Monday, November 8, 2010

Diwali, Festival of Fire Crackers

Landing back in India the night before Diwali, I was greeted at the apartment with a marigold decorated entryway, complements of our cook. Diwali, the Indian festival of lights, is a holiday, based on the magnitude, that I've described to others as "Indian Christmas"; however, after what I experienced Friday night, it felt a little more like the Fourth of July.

Knowing that it's an important holiday to Hindus, Sikhs, and Jains, we weren't sure what would be open during the day, expecting very little to be based on our experience with other holidays here. Surprisingly, markets and shops remain open until the late afternoon or early evening so Lindsay was able to take our visiting friend Sarah to two of her favorite haunts, Dilli Haat and Khan Market.

Lindsay had called places to see if they were open for dinner, and surprisingly, a couple said they were. Of course, all the places that she had called apparently misunderstood her question and ended up being closed when we tried to go. Since, as we kind of expected initially, the country had basically closed down (much like Christmas Day in the states), we headed back to the apartment where there a number of people lighting off fire crackers at the playground (no kids were on the playground). The fire cracker people had basically taken over the huge lawn and a number of wallflowers, us included, surrounded the perimeter. In addition to the lawn by the playground, there were a number of people doing the same thing on the soccer field, which is located a few dozen yards away.

It can't be confirmed or denied, but it's entirely possible there were some crackers fired in the general direction of the soccer field from the playground lawn and vice versa. No one intended harm; however, it was difficult to ascertain with the amount of carnage witnessed on those fields. We witnessed not fewer than six firecrackers hit the apartment buildings, including two or three that found their ways onto people's balconies before exploding. Thankfully, our apartment faces the other direction.
At least safety was somewhat of a concern
After a while the novelty wore off, at least for the visiting expats and we made our way back inside.
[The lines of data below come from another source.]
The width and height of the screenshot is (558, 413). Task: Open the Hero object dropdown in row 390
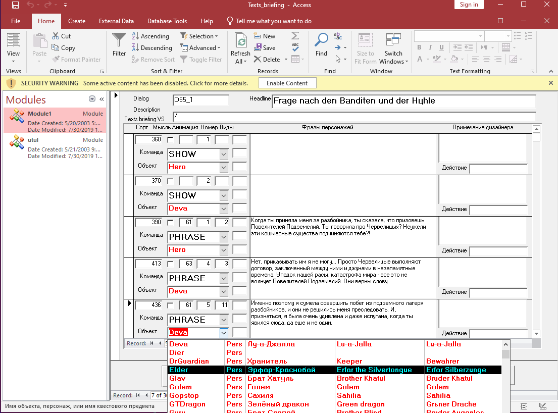pos(224,250)
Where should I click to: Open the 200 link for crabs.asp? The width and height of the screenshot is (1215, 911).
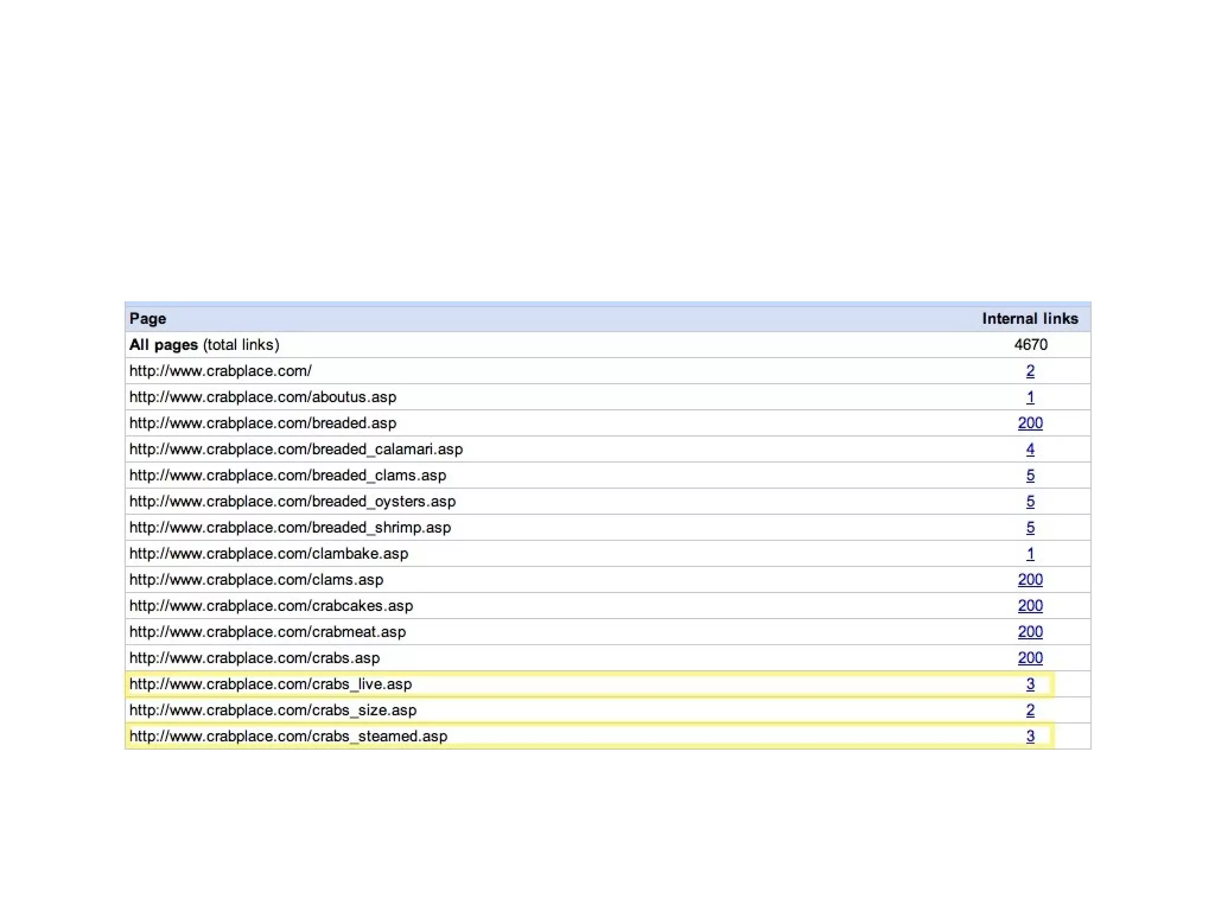point(1030,658)
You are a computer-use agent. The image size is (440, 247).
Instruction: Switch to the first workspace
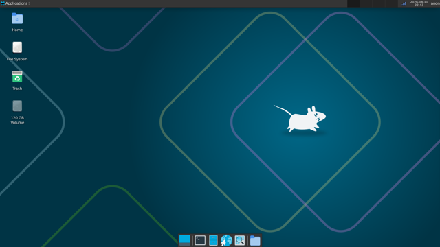tap(353, 3)
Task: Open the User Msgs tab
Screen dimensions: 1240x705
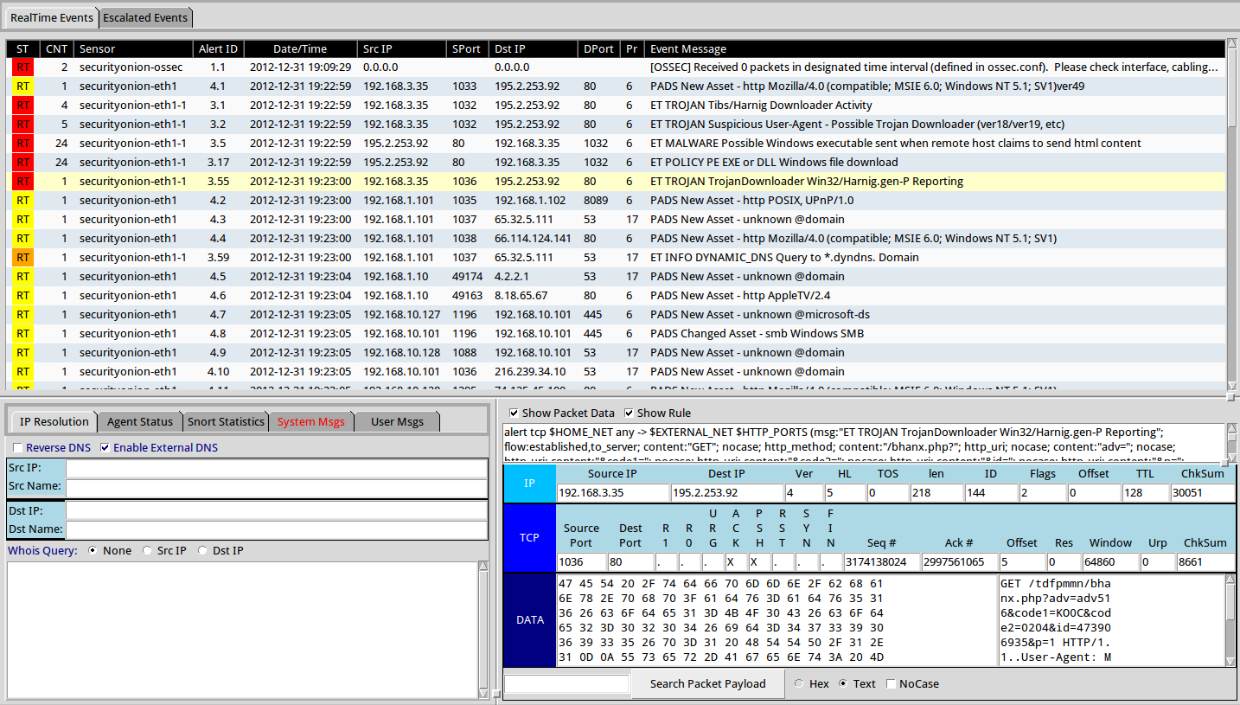Action: click(397, 421)
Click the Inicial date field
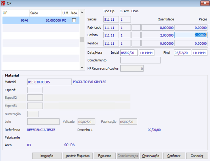Screen dimensions: 210x161 pyautogui.click(x=129, y=53)
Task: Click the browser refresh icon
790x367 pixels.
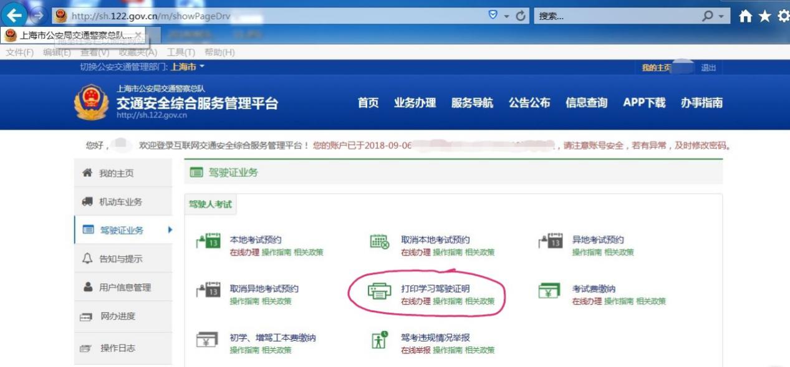Action: 521,16
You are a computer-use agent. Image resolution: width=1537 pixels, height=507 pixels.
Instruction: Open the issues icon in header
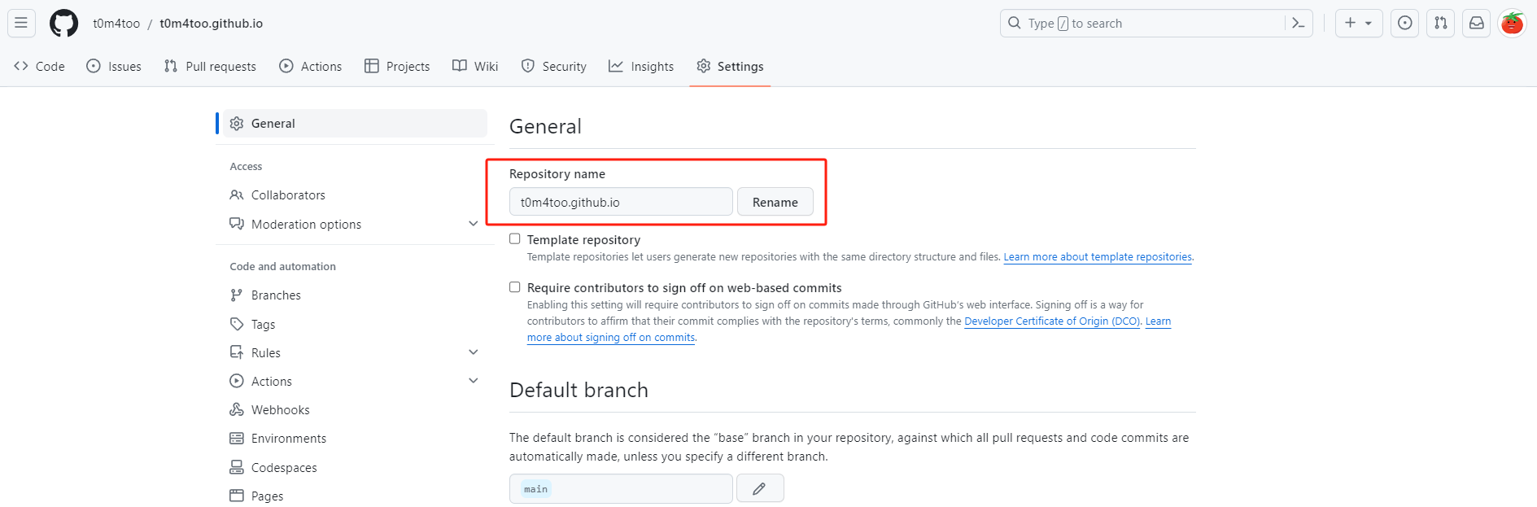coord(1404,24)
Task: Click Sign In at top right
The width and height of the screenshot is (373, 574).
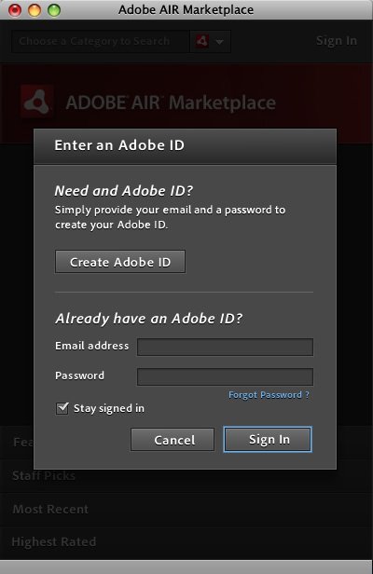Action: [337, 41]
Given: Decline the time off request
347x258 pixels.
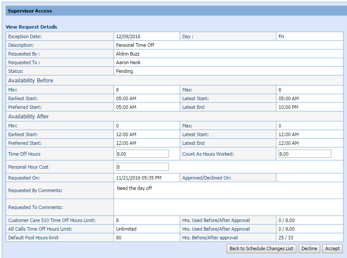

That same novelty didn't wear off for a number of hours for the locals celebrating. As it was my first full day back in the country, my old enemy jet lag reared its ugly head. Waking up feeling fully rested at what I thought was 6:00am, the celebration was still going. I thought to myself, "Man, they're serious about these fire crackers." Somewhat confused, I checked my blackberry, learning the actual time was 1:30am. Maybe my body hadn't quite adjusted yet with my two hours of sleep but based on what I could hear from bed, Diwali was still going strong.